Superhuman Hearing is a mode that, essentially, boosts the highest of the high end, and cuts the low, meaning you’ll hear the subtler footsteps or opening of doors over and above the booming explosions. It’s probably designed for competitive gaming, but honestly, as a purist I like to hear the audio as intended. It’s a feature that most won’t use, but it is there if you want it.
Turtle Beach has an app called the Audio Hub, which is a fairly simplistic app that lets you control some parameters and the overall EQ. Pairing it to a phone, however, unlocks another bit of magic.
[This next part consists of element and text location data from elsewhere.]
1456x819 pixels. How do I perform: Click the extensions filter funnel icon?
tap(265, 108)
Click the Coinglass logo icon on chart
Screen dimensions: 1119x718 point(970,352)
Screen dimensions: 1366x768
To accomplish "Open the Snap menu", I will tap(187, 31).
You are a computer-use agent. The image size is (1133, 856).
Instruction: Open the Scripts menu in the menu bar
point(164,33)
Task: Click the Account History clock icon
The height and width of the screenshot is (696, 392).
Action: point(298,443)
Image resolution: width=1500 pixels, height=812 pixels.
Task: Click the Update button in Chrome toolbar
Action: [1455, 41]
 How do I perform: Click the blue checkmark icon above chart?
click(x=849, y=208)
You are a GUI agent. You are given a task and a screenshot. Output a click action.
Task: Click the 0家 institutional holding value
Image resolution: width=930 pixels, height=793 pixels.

You can essentially take a phone call while gaming, so you’ve got a dual purpose solution. Combine that with the fact the battery appears to last longer than the 20 hours advertised, and it really is a well made piece of kit. That said, I had some minor connectivity issues that at worst were only rather intermittent, with some audio dropping momentarily. A firmware update lessened this, but very occasionally it will still rear its head. It’s not enough to suggest avoiding the headset, and it only seemed to happen when using my Series X, with the Series S not provoking that same issue.
Chargeable via USB-C (hurrah) with only a few minor quibbles such as how they have no noise cancelling, and are fairly average when it comes to keeping noise out, but overall with such tremendous battery life, a decent price for the range, and next-gen features, the Turtle Beach Stealth 700 Gen 2 really is a superb bit of kit to add to your line-up. The only real downside is that one size does not fit all, and you won’t be able to use the Xbox version on your PlayStation 5, and vice versa, but hey, we can’t have everything, right?